Given the challenges facing modern societies and the crises occurring, sustainable development is a crucial strategy for building a sustainable future for our planet. The rational management of space, with a particular focus on land reserves, and the social decisions taken in this regard have a significant impact on the achievement of sustainable development goals and, consequently, on the improvement of living conditions today, as well as in the future.

The analysis methodology proposed in the article, which indicated the possibility of using land reserves to prevent unforeseen emergencies, represents an innovative and interdisciplinary approach to spatial planning that takes into account the importance of social responsibility, public awareness, and the concept of the common good.
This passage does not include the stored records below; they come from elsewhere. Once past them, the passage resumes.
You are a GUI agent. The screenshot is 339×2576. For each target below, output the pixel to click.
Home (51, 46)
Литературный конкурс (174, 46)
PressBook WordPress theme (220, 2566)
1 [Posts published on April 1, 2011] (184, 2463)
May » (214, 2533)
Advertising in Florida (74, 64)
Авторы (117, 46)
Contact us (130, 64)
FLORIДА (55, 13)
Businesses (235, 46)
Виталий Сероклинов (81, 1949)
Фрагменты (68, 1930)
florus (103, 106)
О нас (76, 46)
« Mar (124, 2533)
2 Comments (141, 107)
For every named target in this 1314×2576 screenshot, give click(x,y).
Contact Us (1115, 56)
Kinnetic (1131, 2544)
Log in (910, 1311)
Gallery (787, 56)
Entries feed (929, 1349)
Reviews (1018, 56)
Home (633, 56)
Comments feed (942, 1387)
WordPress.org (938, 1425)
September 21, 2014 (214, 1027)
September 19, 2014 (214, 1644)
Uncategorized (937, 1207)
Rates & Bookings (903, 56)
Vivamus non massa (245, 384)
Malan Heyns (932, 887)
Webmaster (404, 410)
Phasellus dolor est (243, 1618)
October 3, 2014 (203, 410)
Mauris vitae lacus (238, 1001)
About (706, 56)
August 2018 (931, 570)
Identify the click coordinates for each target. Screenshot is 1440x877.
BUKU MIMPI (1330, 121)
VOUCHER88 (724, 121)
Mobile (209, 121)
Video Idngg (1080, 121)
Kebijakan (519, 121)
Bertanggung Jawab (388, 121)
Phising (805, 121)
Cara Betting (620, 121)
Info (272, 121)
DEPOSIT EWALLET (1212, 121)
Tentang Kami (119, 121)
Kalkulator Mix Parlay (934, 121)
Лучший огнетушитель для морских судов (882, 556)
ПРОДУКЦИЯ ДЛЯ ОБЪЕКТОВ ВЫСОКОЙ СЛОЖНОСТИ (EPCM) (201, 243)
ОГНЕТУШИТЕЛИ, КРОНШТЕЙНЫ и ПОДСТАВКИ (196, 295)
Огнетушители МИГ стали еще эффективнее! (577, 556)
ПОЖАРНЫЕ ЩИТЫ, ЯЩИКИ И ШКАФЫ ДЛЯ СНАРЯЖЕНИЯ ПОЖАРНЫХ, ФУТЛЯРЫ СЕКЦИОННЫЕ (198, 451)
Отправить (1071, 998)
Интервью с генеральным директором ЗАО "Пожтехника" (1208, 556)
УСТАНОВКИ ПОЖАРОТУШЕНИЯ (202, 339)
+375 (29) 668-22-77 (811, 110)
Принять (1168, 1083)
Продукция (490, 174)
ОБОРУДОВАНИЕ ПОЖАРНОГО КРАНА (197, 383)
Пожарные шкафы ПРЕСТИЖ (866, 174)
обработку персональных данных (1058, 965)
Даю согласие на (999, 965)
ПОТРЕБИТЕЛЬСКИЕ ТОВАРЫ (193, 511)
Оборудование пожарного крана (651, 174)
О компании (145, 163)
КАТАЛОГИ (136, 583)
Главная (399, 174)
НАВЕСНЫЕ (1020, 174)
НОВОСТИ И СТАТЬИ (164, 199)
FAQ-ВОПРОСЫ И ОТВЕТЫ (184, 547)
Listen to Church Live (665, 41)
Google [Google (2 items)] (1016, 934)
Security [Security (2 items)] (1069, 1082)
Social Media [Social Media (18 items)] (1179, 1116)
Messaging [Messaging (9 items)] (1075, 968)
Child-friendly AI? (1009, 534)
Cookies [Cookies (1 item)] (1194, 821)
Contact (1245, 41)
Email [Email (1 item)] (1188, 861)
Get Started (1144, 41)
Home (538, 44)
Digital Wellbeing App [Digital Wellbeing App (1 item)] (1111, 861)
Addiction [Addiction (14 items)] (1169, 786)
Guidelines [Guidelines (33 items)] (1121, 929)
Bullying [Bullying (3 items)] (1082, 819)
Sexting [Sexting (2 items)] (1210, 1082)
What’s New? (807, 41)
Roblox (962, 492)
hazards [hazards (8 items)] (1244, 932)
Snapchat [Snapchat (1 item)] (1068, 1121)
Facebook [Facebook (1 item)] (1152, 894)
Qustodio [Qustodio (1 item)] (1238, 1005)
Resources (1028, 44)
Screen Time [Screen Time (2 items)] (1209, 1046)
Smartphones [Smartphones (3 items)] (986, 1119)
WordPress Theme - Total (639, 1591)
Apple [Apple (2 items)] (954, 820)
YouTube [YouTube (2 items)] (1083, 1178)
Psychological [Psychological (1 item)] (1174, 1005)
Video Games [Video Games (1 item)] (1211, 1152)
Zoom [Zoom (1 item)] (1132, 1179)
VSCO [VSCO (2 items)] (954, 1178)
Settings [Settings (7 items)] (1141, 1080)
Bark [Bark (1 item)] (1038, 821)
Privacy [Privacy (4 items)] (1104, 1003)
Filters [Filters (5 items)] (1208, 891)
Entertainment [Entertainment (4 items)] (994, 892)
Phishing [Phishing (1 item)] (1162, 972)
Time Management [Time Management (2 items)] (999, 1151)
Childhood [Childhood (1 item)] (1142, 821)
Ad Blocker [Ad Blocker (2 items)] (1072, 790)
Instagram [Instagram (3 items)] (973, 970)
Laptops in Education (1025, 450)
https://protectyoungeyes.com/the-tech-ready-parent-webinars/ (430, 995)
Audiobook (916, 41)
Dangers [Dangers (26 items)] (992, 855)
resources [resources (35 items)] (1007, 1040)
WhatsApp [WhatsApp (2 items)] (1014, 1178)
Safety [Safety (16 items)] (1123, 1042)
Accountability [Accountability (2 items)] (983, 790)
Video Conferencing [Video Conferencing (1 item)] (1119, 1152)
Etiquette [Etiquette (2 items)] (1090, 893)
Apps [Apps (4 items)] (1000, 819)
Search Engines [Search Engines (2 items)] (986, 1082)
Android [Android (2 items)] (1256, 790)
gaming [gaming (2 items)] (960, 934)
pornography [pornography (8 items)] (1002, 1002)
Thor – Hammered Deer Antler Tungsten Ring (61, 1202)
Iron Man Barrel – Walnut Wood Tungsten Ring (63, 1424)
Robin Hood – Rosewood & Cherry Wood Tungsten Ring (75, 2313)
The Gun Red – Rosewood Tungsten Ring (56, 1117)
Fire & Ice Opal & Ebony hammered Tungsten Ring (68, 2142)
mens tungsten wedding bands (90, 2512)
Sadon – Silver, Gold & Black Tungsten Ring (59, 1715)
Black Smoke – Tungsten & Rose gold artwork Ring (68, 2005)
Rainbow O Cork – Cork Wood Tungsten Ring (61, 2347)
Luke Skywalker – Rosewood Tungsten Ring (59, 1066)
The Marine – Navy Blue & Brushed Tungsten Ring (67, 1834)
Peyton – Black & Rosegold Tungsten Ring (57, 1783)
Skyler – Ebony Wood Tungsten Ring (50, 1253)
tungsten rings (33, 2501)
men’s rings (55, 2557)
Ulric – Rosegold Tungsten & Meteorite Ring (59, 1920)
The shaping of the space of modern cities should take place with the strong participation of contemporary society in achieving sustainable development goals. This is reflected in the model created based on a survey conducted among the inhabitants of the Mazowieckie Voivodeship.

As part of the implementation of the study, a database of land reserves within the two analysed districts was created. The primary data sources included the database of topographic objects that were available to the Capital City of Warsaw and lists of potential historical land contamination obtained from the district offices. Using this information, prospective areas were selected that could serve as reserves and be developed in crises; these areas included post-industrial areas, disused areas, sports facilities, agricultural areas, and green areas. Data on historical land surface pollution for the Capital City of Warsaw area were also acquired. In addition, data collected from these databases were supplemented with data from the land and building register concerning ownership and the findings of decisions on land development conditions and location of public purpose investments. The database created in this way formed the basis for the decision-making model described above.

Thanks to the implementation of the survey, it was possible to identify the needs of the respondents and take them into account in the process of optimising the model. This inclusive approach allowed for tools to be developed that take into account the needs of residents and users of the planned investments. The criteria adopted in the present analyses and the model were given their weights, based on which it was possible to valorise the selected areas. The adopted methodology makes it possible to use the model in the adaptation of land reserves for different types of emergency use, such as document checking, testing, vaccination, and other first contact points for people in an emergency; reception points, e.g., for refugees or people affected by a natural disaster (flood, extensive fire); and recreation areas, which are crucial during the COVID-19 pandemic.

Rapid scientific progress is generating new research methods and observations that can facilitate the discovery of new relationships between society and sustainability and pave the way to a sustainable future. The model created in this work is the practical realisation of the aforementioned methods. The inclusion of the key role of public participation in the structure of the model emphasises the importance of contemporary society in the process of achieving sustainable urban development goals. Given the challenges facing modern societies, sustainability is a key strategy, if not the only strategy, for building a sustainable future for our planet. Current societal attitudes and decisions undoubtedly influence the achievement of the Sustainable Development Goals, and the model created aims to facilitate this task.